* [HOW TO COMPLETE THIS TASK] What is needed is an exact copy of the lines from the one containing "市场 (1046, 24)" through the last line of the records below, with no pictures.

** DATASET CONTENT follows **

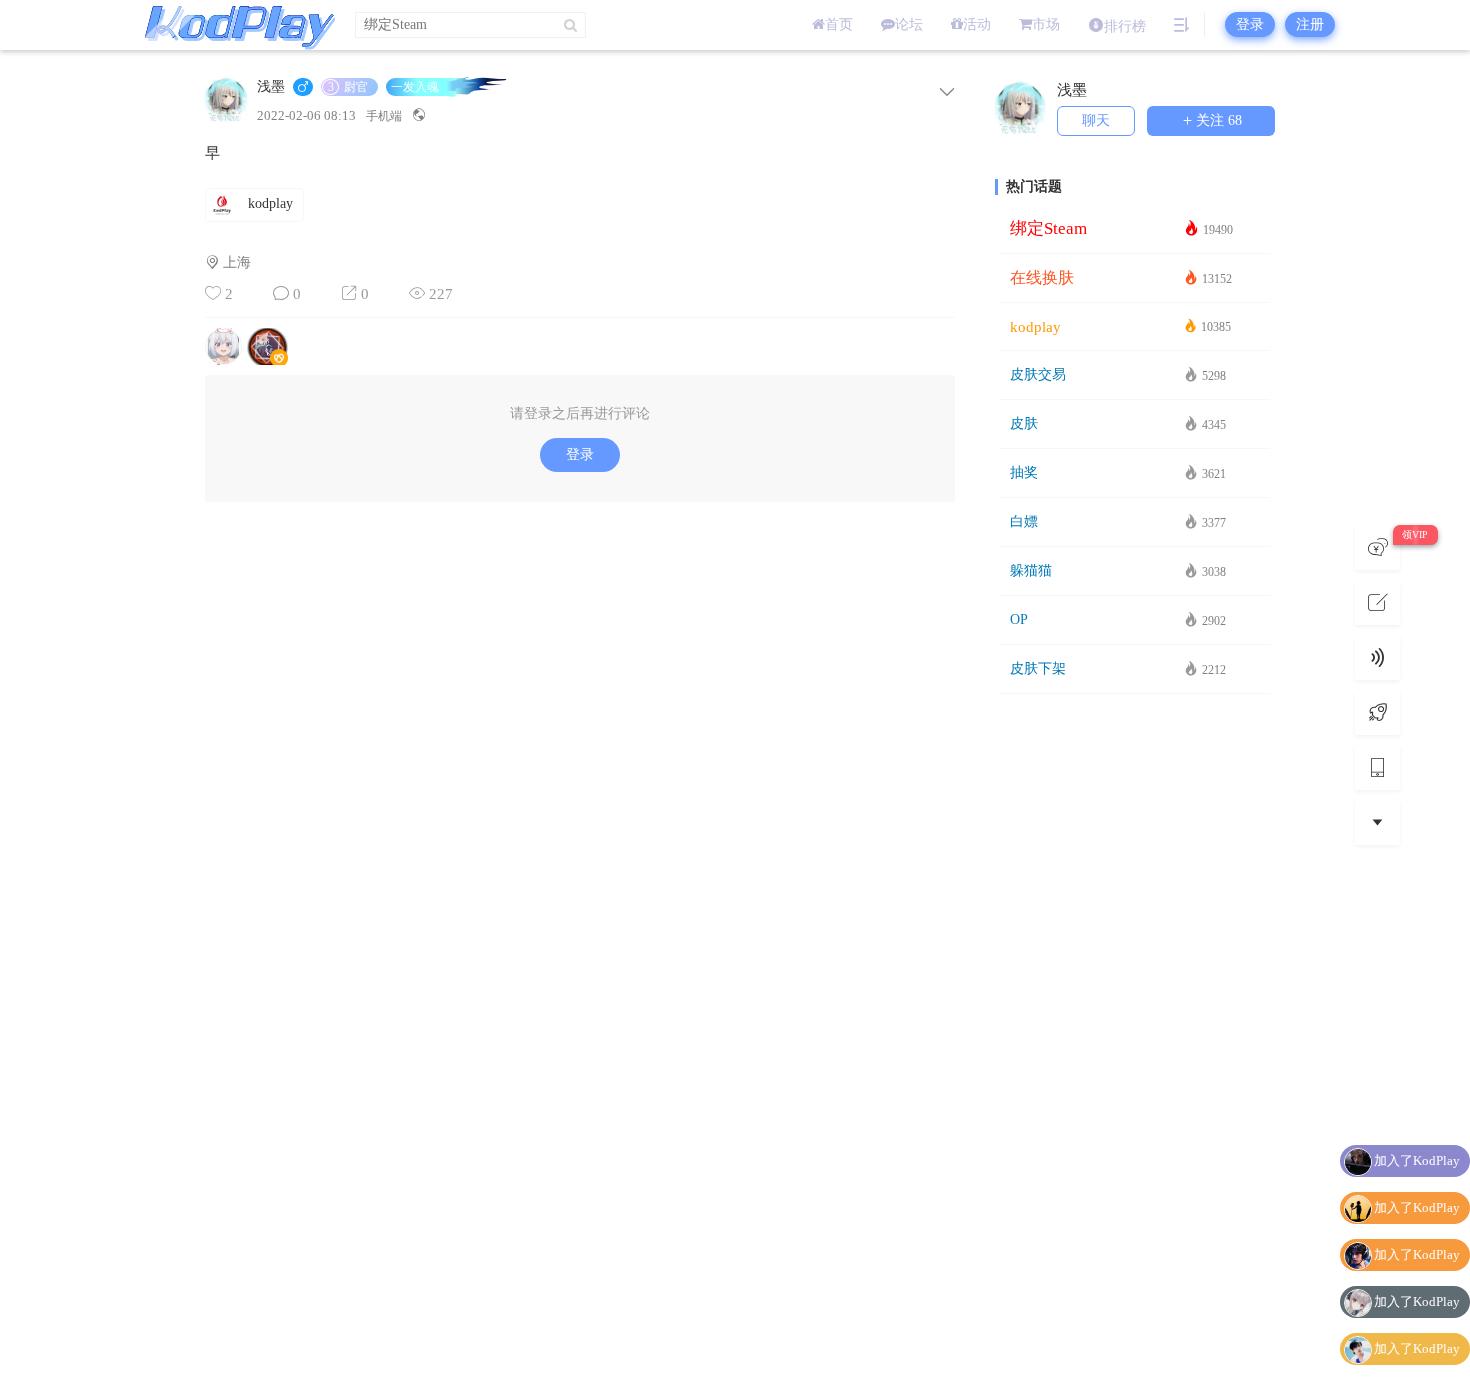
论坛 (909, 24)
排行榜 (1125, 26)
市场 (1046, 24)
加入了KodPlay (1417, 1160)
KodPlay (235, 25)
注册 (1310, 24)
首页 (839, 24)
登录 (1250, 24)
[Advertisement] (1135, 1019)
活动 (977, 24)
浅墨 (271, 87)
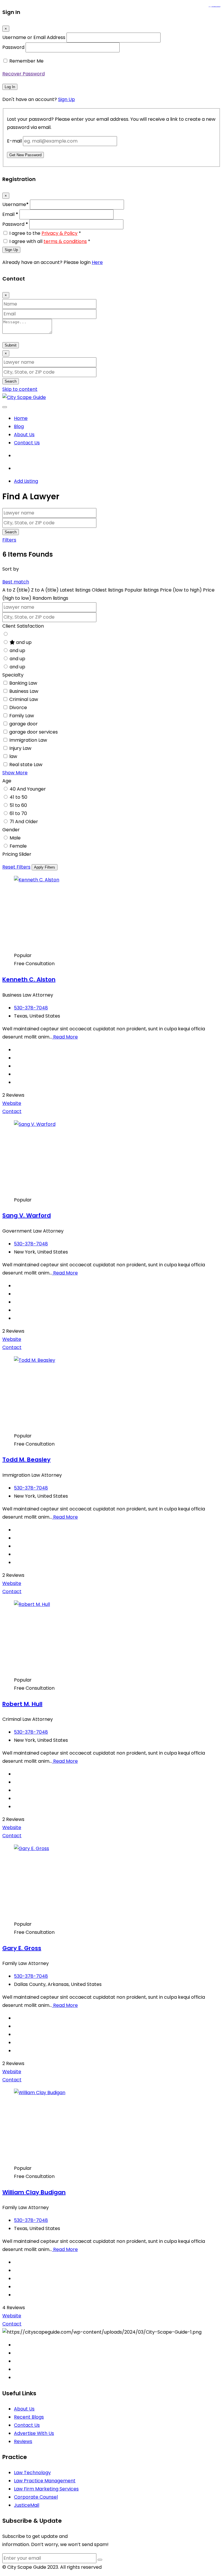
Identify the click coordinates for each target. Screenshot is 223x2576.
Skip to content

** End of DATASET CONTENT **

* [THE COMPLETED TASK]
市场 (1046, 24)
加入了KodPlay (1417, 1160)
KodPlay (235, 25)
注册 (1310, 24)
首页 (839, 24)
登录 (1250, 24)
[Advertisement] (1135, 1019)
活动 (977, 24)
浅墨 (271, 87)
Identify the click coordinates for each target. Screenshot is 223x2576.
Skip to content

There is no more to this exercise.